My Journey Understanding an Inherited PostgreSQL System
Why Your Database Ignores Indexes: A Journey Through Planner Mysteries and Design Choices
The Puzzle That Started It All
In a recent project I worked on, I was puzzled by what seemed like an inconsistent indexing situation. This inconsistency bothered me, so I decided to dig deeper. What I discovered taught me that "wrong" isn’t always wrong. It is often about trade-offs I hadn’t considered.
The Starting Point: A Confusing Primary Key
The first thing that caught my attention was the primary key design:
CREATE TABLE locations (
location_id TEXT NOT NULL, -- e.g., 'A01020304' (hierarchical location code)
warehouse_id TEXT NOT NULL, -- e.g., '25'
-- ... other columns
CONSTRAINT pk_locations_location_id_warehouse_id
PRIMARY KEY (location_id, warehouse_id)
);
This struck me as backwards. In most multi-tenant systems I've worked with, you'd cluster by warehouse_id first for tenant isolation. But here, location_id comes first. I wondered if this was a mistake or if there was reasoning I wasn't seeing.

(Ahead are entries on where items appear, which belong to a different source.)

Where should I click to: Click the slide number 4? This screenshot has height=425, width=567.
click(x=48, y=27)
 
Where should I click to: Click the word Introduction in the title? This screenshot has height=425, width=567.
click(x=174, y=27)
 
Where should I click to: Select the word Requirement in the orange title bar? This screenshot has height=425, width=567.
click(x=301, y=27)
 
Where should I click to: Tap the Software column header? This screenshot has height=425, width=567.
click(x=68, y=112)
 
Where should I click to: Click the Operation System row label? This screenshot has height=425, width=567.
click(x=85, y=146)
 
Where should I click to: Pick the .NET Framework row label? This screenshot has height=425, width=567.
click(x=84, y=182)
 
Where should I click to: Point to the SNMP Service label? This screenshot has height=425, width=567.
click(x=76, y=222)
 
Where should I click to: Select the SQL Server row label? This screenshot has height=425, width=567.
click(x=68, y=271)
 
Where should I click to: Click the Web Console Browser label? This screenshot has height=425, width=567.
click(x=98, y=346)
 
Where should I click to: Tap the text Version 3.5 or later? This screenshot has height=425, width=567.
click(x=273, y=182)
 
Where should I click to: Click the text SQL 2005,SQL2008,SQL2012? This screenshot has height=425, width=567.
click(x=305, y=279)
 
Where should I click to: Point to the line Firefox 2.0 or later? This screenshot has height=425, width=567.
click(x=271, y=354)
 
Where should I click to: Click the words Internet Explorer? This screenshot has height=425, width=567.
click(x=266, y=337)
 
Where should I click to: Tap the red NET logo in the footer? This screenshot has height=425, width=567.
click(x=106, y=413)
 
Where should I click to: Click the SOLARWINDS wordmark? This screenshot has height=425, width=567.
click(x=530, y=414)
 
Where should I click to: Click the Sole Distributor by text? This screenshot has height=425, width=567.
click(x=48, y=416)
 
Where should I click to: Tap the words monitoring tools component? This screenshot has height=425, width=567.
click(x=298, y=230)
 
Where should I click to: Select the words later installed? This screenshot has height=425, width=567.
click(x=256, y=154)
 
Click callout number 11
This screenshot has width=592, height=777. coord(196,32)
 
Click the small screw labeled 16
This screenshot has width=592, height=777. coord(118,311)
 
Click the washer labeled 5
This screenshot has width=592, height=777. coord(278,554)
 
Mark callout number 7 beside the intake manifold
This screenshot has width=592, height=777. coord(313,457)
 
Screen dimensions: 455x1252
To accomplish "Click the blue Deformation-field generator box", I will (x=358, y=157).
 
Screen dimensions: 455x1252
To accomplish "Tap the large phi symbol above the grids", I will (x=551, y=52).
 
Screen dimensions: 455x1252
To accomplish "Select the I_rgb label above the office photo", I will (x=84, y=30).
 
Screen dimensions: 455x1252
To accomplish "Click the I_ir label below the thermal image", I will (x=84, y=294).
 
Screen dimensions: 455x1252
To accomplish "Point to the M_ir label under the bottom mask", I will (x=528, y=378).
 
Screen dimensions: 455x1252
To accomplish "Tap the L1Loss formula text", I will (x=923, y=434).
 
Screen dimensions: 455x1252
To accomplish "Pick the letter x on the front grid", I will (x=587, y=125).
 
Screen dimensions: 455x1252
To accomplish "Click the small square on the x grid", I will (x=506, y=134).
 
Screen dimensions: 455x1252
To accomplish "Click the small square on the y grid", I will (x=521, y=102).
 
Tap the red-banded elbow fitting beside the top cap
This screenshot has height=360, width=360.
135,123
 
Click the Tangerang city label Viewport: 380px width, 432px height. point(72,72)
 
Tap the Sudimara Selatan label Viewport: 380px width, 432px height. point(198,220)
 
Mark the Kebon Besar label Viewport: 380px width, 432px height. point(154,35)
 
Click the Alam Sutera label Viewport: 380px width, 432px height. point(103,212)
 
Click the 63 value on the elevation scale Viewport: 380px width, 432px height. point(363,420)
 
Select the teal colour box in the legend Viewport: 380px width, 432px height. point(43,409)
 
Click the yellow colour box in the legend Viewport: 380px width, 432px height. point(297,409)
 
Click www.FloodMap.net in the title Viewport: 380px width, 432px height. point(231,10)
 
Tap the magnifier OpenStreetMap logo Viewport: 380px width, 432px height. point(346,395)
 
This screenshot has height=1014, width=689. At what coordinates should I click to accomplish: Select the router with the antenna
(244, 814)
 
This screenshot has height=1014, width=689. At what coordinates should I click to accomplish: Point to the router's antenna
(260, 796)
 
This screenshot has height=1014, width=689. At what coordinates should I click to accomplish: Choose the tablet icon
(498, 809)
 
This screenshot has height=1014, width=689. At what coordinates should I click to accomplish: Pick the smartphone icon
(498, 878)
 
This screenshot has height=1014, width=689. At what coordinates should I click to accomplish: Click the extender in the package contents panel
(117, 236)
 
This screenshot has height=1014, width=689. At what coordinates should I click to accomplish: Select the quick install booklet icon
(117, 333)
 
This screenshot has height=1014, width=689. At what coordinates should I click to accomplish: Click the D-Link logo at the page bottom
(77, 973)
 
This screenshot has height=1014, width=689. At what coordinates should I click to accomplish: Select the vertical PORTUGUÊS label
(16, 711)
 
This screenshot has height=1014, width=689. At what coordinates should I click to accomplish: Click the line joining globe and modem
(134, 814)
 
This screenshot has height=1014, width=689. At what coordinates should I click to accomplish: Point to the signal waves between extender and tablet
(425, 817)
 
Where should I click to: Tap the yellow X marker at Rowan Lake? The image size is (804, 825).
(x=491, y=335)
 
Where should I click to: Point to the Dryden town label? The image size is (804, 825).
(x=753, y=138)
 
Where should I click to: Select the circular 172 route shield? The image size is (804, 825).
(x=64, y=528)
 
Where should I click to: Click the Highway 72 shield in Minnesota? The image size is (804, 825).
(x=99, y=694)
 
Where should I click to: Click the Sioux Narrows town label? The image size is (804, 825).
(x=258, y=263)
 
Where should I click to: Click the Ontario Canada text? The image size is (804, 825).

Understanding the Location ID Structure
As I dug deeper, I discovered that these location IDs weren't just random strings. They followed a specific hierarchical structure that was key to understanding the whole system. Each warehouse had thousands (sometimes millions) of storage locations, and every location was encoded into a structured string ID.
For example, a location ID like A01020304 breaks down as:
Aisle:
A01(an uppercase letter + 2 digits)Bay:
02(2 digits)Level:
03(2 digits)Position:
04(2 digits)
When someone searches for A01%, they're looking for all locations in aisle A01 across any warehouse. When they search for H1%, they want all locations in aisles starting with H1. This spatial organization is crucial for warehouse operations. workers need to find adjacent locations, analyze storage density by aisle, or audit entire sections of the warehouse.
My First Breakthrough: The Migration History
Curious about the primary key design, I dug through the database migration history. What I found surprised me:
Original Design (October 2023)
PRIMARY KEY (warehouse_id, location_id) -- Warehouse firstChanged to (February 2025)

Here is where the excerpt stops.